Desde el inicio de esta actividad en 2025, la planta ya ha superado las 1.000 unidades, lo que demuestra que se trata de un modelo eficiente, escalable y preparado para responder a las nuevas dinámicas del sector de la automoción.
Uno de los elementos clave del proyecto es la transformación del reacondicionamiento en un proceso industrial completo. Frente a un enfoque tradicional, el centro aplica una organización por procesos que permite abordar la actividad con criterios de producción en serie.
Cada vehículo sigue una secuencia que incluye diagnóstico técnico, intervenciones en mecánica, chapa y pintura, mantenimiento preventivo y limpieza integral, finalizando con una revisión basada en más de 100 puntos de control. Además, el centro permite absorber incrementos progresivos de volumen gracias a la estandarización de operaciones y a la integración de esta actividad dentro de la planta, cuya actividad se centra en la producción de componentes y recambios.
Los vehículos tratados corresponden a unidades relativamente recientes, con una antigüedad de entre seis meses y dos años. Esta elección responde a criterios de mercado, ya que se trata de vehículos con alto valor residual, atractivos para el cliente final y adecuados para una segunda vida con garantías.

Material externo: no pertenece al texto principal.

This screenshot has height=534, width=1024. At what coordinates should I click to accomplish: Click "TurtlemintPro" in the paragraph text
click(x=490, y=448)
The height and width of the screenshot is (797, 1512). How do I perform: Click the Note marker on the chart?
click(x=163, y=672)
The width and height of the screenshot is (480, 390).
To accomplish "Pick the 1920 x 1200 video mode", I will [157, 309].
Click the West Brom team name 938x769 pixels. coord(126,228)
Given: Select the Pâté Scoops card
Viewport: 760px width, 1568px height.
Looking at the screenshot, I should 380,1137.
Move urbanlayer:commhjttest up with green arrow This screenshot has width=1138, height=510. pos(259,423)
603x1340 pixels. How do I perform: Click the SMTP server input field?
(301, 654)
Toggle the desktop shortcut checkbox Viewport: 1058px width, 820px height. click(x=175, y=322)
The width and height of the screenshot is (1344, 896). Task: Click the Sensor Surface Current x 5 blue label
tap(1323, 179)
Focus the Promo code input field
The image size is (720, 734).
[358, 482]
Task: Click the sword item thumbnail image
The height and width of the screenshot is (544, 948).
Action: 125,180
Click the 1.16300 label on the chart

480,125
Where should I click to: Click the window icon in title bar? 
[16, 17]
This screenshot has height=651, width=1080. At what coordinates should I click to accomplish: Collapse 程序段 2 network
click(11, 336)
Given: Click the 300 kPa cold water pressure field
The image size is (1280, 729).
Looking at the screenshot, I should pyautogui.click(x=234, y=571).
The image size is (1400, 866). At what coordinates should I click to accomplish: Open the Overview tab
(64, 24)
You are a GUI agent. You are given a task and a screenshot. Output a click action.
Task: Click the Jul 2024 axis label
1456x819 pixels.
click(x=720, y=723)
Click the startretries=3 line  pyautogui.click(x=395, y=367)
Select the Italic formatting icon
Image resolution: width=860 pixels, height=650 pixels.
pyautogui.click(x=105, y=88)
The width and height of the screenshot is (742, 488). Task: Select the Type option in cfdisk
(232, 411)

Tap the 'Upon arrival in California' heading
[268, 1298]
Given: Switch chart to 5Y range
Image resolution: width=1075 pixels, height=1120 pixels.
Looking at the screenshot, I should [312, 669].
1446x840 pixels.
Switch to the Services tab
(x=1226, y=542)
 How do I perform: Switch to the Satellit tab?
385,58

El centro se apoya en sistemas de trazabilidad y monitorización en tiempo real, lo que se traduce en uno de sus principales atributos, con un lead time medio desde la entrada del vehículo a las instalaciones hasta su entrega final al cliente inferior a 10 días.
Vocación de crecimiento
La iniciativa se apoya en la experiencia consolidada de la plantilla en áreas clave como mecánica, chapa, pintura y electrónica. Este conocimiento ha permitido trasladar metodologías industriales al reacondicionamiento desde su fase inicial.
La capacidad de adaptación de los equipos ha sido determinante para implantar este modelo, combinando competencias existentes con nuevas capacidades específicas de esta actividad.
Uno de los aspectos más relevantes del proyecto es su vocación de crecimiento más allá de la actividad interna de la marca. Desde su concepción, el centro ha sido diseñado con criterios de flexibilidad y capacidad suficientes para poder atender también a clientes externos en el sector automoción.
La planta trabaja en una fase orientada a abrir este modelo a fabricantes, empresas de renting, operadores de rentacar y gestores de flotas, lo que introduce una nueva dimensión en el posicionamiento del centro. Este enfoque permite ofrecer procesos estructurados, estándares de calidad homogéneos y una gestión integral del reacondicionamiento adaptada a las necesidades del mercado.